History and Social Context of Mathematics

Assignment 1

Introduction

Many junior mathematics students would be forgiven for believing that the Greek mathematician Pythagoras (c.580 B.C) invented the concept of the right-angled triangle, such is the delirium that surrounds his theorem concerning squares in year nine. It is interesting to note however that the right-angled triangle has been in use as an aid to construction and considered as a mathematical curiosity since as far back as 2000BC.

This paper will consider the development of number and geometry in the societies of the ancient world. We shall examine the part it has played in the Indian, Mesopotamian, Egyptian and Greek societies, with a little more information about the Pythagorean School and of course Pythagoras himself.

 

As the subsequent text refers to Pythagoras’ Theorem and Pythagorean Triples, they are explained at this stage.

Pythagoras’ Theorem

“In a right angled triangle, the square on the hypotenuse is equal to the sum of the squares on the other two sides”

In other words, if the hypotenuse has length z and the other two sides x and y respectively, then:

Pythagorean Triples

These are groups of three numbers, which satisfy the equation of Pythagoras’ Theorem.

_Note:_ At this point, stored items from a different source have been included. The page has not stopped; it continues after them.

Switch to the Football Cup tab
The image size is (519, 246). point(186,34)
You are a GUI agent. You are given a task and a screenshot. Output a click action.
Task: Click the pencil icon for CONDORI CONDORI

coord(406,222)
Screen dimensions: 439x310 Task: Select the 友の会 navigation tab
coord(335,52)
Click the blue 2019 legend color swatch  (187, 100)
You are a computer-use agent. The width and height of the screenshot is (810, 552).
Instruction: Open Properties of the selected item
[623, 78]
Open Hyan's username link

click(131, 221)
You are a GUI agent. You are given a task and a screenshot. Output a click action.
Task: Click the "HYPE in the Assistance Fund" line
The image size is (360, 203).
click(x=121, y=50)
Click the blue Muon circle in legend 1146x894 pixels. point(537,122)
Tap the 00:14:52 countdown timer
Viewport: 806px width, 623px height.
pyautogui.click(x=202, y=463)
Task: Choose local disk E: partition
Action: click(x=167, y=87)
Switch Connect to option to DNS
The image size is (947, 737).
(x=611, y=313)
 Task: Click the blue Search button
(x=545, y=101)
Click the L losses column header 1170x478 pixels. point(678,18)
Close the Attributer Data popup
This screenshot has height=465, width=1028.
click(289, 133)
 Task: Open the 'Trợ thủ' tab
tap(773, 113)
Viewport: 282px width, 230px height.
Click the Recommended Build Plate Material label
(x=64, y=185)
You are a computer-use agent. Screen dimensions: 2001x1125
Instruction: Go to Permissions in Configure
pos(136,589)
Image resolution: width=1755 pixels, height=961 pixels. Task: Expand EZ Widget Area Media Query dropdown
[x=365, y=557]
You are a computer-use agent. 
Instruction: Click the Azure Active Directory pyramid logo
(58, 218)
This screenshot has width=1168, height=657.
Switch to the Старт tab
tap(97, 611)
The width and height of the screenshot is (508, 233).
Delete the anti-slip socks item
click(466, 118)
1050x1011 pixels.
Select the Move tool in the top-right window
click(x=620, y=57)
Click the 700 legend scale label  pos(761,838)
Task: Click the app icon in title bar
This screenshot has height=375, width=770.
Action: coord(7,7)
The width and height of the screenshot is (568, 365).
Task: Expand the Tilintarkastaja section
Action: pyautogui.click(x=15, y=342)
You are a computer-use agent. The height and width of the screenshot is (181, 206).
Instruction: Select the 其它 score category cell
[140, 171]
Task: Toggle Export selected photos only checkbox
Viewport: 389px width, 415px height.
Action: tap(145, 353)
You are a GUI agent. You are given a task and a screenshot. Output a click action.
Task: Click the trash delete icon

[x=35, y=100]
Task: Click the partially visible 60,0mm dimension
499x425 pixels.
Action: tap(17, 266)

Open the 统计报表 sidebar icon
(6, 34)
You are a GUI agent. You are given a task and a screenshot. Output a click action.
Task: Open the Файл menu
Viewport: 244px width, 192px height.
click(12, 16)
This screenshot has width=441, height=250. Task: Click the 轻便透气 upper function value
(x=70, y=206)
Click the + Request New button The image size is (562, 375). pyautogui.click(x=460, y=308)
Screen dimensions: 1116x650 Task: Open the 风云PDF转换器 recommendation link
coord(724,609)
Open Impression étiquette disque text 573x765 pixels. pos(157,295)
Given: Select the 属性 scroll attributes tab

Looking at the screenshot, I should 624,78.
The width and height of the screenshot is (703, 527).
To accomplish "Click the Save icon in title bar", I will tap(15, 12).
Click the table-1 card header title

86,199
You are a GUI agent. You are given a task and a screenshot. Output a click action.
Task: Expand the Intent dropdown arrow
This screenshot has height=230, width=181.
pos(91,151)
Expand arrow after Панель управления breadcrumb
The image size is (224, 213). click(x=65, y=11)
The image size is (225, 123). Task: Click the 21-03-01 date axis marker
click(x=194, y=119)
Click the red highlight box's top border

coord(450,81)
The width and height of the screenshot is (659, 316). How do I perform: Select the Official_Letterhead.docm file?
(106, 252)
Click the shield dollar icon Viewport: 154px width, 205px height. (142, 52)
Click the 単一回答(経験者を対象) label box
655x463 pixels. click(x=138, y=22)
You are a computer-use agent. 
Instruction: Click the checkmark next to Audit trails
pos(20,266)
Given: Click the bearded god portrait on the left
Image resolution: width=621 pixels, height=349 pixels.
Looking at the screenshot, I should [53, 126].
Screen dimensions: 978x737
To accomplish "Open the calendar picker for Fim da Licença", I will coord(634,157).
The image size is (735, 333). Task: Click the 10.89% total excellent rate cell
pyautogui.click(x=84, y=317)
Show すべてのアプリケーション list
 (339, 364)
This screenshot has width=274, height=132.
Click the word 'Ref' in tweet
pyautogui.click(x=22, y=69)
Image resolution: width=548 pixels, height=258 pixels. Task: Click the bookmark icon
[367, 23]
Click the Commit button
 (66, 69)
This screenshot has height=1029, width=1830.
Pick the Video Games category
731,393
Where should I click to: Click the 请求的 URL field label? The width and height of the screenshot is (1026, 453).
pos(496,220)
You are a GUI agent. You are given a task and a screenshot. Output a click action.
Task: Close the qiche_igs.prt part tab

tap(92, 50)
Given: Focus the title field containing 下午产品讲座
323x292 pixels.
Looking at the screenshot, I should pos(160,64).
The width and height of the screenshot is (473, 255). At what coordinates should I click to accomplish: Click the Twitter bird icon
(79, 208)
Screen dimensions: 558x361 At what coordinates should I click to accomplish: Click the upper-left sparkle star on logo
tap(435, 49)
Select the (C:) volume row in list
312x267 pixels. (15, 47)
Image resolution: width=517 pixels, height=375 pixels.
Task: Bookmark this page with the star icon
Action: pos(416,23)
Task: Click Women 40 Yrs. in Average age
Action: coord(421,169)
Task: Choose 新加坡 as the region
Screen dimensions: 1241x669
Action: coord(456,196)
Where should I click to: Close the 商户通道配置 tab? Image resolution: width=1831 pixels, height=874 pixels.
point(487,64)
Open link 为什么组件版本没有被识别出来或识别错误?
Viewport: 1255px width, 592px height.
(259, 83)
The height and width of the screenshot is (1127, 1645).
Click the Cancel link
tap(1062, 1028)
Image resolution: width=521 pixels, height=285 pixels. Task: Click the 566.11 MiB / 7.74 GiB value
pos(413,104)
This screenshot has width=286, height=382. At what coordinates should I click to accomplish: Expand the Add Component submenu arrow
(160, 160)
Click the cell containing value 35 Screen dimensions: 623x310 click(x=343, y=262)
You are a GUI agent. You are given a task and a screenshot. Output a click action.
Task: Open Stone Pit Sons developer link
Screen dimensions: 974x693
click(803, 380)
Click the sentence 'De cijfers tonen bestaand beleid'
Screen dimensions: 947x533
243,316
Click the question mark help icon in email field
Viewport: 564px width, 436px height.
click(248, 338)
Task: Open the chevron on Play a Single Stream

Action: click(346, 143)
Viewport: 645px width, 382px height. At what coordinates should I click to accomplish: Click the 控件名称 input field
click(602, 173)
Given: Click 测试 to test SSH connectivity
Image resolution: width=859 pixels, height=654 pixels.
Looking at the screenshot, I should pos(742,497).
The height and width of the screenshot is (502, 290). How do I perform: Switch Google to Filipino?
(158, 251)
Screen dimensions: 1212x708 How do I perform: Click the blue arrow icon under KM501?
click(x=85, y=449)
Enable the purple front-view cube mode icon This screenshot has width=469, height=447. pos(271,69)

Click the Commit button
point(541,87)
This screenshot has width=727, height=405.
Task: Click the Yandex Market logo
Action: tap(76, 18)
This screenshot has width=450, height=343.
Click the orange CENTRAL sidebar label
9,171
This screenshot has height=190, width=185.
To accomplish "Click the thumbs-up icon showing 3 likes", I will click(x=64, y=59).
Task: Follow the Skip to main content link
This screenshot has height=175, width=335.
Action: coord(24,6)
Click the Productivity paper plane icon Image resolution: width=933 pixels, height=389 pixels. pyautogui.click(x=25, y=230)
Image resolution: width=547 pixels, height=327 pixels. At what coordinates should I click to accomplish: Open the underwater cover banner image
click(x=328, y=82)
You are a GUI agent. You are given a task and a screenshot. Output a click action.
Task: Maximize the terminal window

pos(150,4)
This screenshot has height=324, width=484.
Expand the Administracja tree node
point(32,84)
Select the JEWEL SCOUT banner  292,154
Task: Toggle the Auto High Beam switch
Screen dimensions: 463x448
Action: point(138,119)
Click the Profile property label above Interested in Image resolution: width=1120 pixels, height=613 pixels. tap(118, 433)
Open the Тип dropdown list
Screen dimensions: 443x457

For example:   {3,4,5} {5,12,13} {7,24,25} {9,40,41} {11,60,61}


Analysis

Man’s interest in geometrical patterns dates back to early prehistoric times. Examples have been found of plaited rushes to form rudimentary textile art. Additionally these arrangements have developed into clothing, tents and rugs.  However, geometrical patterns have not been restricted solely to textiles. They have also formed a noticeable part of ancient architecture. Examples have been found on Mexican monuments and Peruvian architectural remains. This use of geometry to beautify their surroundings suggests that the ancients had the beginnings of later scientific geometry. The first being the ability to abstract, in other words being able to identify and duplicate the simple geometric shapes occurring naturally. The second, the ability to take a three-dimensional figure and represent it two dimensionally. Essentially these people were showing an understanding of the first principles of mapping. As man’s interest in and understanding of geometry evolved, it became a tool for the solution of practical problems. For example, building a house on level ground or measuring out square fields. Various schemes were devised that allowed man to make these things happen

Babylonian Mathematics

In “A History of Mathematics”, Boyer emphatically states that:

“The Mesopotamian civilisations of antiquity often are referred to as Babylonian, although such a designation is not strictly correct. The city of Babylon was not at first, nor was it always in later periods, the centre of the culture associated with the two rivers [Tigris and Euphrates], but convention has sanctioned the informal name “Babylonian” for the region during the interval from about 2000BC to roughly 600BC”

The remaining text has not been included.